| Part 1 : True and False | |
| a. | False. All three statements are incorrect. The first tries to set the size of the array while declaring it; this is allowed in other programming languages, but not in Java. On the left side of the equals sign, you must simply state the data type, the variable name, and empty square brackets (one set for each dimension which the array will have). On the right side, you must either use initializers (curly braces which list the elements for the array), or you must use the keyword new and the data type, with a value which sets at least the initial dimension of the array. The correct statement would look like this: int arr [] = new int[3][3];The second statement fails to list the data type when the keyword new is used (compare the example above). The third statement tries to combine use of the keyword new with use of initializers - this also is not allowed. You may use one or the other, but not both in the same declaration. |
| b. | True. Any variable or method declared private in a class may not be accessed outside of that class, regardless of whether the other class is a subclass, a separate class in the same directory or package, or both. Private means private. |
| c. | False. Be careful of this type of mistake - it's very subtle. Suppose we create a Dog class, and then create the Poodle class to extend Dog. We can then say that a Poodle "is-a" Dog, but we don't know that any Dog will necessarily be of type Poodle. Thus, we can make a Dog reference and assign it to point to a Poodle object - a superclass type of variable/reference pointing to a subclass object. However, we CANNOT make a Poodle reference and simply point it to any Dog object (a subclass type of variable/reference pointing to a superclass object) - the Dog might be of a different type (Lab, or Newfoundland) which doesn't fit a Poodle object. To set the Poodle reference to point to a Dog object, we first must make sure that the Dog IS really an instance of Poodle; then we can type-cast it and the assignment will work. |
| d. | False.
Variables 'x' and 'z' DO point to the same object; but variable 'y'
points to a separate object which happens to have its instance variables
set to the same values as the first object. Keep in mind that these
references hold a memory address, which indicates where in memory the
actual object is located. Saying 'Object z = x;' copies
the reference held in variable 'x' into 'z'; however, at no time is
'y' copied to either of these variables, so the statement (x
== y) will
test false. |
| e. | False. This is known as overloading methods, when a class has multiple methods which differ only in their arguments. Interestingly, changing the access type ( public, private, etc.) or return type is NOT enough to make the distinction. You may use the same number and types of arguments as long as there are multiple data types and their sequence is different (i.e., the following is legal):
public void method1(int value, String text)...

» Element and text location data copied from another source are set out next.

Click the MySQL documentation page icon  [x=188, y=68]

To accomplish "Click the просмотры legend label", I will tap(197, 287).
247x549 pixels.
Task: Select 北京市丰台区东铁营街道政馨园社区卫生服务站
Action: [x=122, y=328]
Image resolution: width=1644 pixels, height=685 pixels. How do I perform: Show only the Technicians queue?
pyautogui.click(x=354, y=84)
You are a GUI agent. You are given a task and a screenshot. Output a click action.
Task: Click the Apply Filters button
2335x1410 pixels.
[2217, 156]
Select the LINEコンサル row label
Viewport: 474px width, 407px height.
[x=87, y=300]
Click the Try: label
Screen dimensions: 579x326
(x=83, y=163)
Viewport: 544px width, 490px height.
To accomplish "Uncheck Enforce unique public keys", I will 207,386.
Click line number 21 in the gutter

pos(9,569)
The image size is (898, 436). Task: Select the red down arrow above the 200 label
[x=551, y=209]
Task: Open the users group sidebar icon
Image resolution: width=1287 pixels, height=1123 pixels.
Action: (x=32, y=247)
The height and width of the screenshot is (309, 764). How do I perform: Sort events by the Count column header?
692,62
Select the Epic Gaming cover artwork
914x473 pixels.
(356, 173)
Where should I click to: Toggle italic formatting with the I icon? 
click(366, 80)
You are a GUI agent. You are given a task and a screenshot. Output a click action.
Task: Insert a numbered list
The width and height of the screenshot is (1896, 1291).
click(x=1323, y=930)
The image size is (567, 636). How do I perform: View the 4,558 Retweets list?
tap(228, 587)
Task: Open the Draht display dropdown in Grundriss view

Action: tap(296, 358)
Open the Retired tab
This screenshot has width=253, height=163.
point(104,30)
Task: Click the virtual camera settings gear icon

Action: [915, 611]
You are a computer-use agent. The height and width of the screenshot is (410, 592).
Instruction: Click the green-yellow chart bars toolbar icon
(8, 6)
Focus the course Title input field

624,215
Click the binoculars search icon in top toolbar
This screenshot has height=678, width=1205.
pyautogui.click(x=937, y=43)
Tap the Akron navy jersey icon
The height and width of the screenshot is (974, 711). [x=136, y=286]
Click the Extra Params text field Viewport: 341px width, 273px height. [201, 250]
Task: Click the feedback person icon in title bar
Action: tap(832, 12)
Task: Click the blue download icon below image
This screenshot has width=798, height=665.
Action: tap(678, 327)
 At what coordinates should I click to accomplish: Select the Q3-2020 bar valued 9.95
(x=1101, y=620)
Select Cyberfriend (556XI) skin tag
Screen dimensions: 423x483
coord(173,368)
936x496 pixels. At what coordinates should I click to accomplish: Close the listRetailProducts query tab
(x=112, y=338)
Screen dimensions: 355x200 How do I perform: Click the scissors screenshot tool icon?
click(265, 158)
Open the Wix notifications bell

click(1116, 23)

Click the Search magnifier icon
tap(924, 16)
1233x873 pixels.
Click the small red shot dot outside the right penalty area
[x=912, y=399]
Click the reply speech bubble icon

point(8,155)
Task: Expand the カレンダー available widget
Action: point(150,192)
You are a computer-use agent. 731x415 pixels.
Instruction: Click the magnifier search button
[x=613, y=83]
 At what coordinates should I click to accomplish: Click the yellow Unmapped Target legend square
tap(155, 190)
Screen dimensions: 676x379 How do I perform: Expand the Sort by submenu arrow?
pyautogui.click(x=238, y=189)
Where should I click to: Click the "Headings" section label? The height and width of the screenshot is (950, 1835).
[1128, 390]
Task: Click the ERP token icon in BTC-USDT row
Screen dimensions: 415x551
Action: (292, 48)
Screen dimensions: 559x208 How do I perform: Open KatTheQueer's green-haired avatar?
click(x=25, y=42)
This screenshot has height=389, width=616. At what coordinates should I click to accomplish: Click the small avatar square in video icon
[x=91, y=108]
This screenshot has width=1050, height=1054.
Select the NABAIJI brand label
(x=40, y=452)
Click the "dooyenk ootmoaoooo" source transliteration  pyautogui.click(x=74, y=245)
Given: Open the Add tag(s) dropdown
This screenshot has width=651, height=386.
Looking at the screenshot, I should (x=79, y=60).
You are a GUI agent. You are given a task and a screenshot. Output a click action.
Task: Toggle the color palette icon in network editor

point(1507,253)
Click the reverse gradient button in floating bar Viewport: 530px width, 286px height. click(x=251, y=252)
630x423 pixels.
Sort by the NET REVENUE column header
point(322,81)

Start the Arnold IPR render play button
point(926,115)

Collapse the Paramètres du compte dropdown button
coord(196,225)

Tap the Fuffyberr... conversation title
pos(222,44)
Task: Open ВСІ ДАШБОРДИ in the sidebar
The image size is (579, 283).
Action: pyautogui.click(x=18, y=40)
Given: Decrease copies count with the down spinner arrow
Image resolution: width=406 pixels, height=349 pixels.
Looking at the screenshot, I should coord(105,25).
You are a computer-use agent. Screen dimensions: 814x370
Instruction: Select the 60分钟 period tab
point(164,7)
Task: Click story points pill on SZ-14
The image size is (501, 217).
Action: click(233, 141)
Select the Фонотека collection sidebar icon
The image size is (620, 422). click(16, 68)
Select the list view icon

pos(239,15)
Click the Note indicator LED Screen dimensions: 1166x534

public void method1(String text, int value)...
However,
listing the same number of arguments and types in the same sequence is
not allowed.
|
| f. | False. Characters in a String are not accessed using square brackets ('[ ]') - these are used only for arrays. They must be obtained using the charAt() method, with the appropriate arguments included in parentheses. The correct statement would be: System.out.println( s.charAt(s.length() - 1) ); |
| g. | True. Prior to Java 1.5, the loop would crash on the first time through with an IllegalArgumentException. Vectors can only store objects, and Math.random() returns a primitive type double. However, as of Java 1.5 automatic wrapping and unwrapping of primitive types (autoboxing) is performed, so this code will now work. |
| h. | False. In fact, you can declare a class abstract simply by including the word abstract in the class declaration and have NO abstract methods inside it, instead including other non-abstract instance methods. However, if your class does have even one abstract method, or inherits an abstract method which it does not define, then the class must be declared abstract. |
| Part 2 : Short Answer | |
| a. | Describe
two distinct uses of the keyword this in Java. The keyword 'this' can be used to call a different constructor in the SAME class, by passing the appropriate required arguments inside parentheses. It can also be used to access variables and methods inside the same object, by listing the keyword, followed by a dot and the item you wish to access. |
| b. | Explain the difference between overloading and overriding a method. The difference can be explained by where the versions of a method are located. When you overload a method, you will have multiple versions of it in the same class, and they must be differentiated by the types, number, and sequence of arguments (see Part 1, (e) above). When you override a method, you will have one version in a superclass, and a modified version in a subclass. In this case, objects of the subclass type can use its more specific version when the method is called, regardless of the type listed for the reference variable pointing to the object. |
| Part 3 : Programming Problem | |
| a. |
In this
section we're working with BaseballPlayer as a superclass, and
Pitcher and Hitter as subclasses. You are given the BaseballPlayer class,
and asked to write the subclasses. Remember that everything that is in
BaseballPlayer WILL BE INHERITED by the subclasses. Therefore, you won't
again define name or yearOfBirth. We can assume there is a 0-param constructor
in the BaseballPlayer class, since there are no other constructors written;
we aren't explicitly calling it in the subclasses. Therefore, your subclasses
need only to add the specific new variables for each player type, write
the constructor to set everything, and add the requested method.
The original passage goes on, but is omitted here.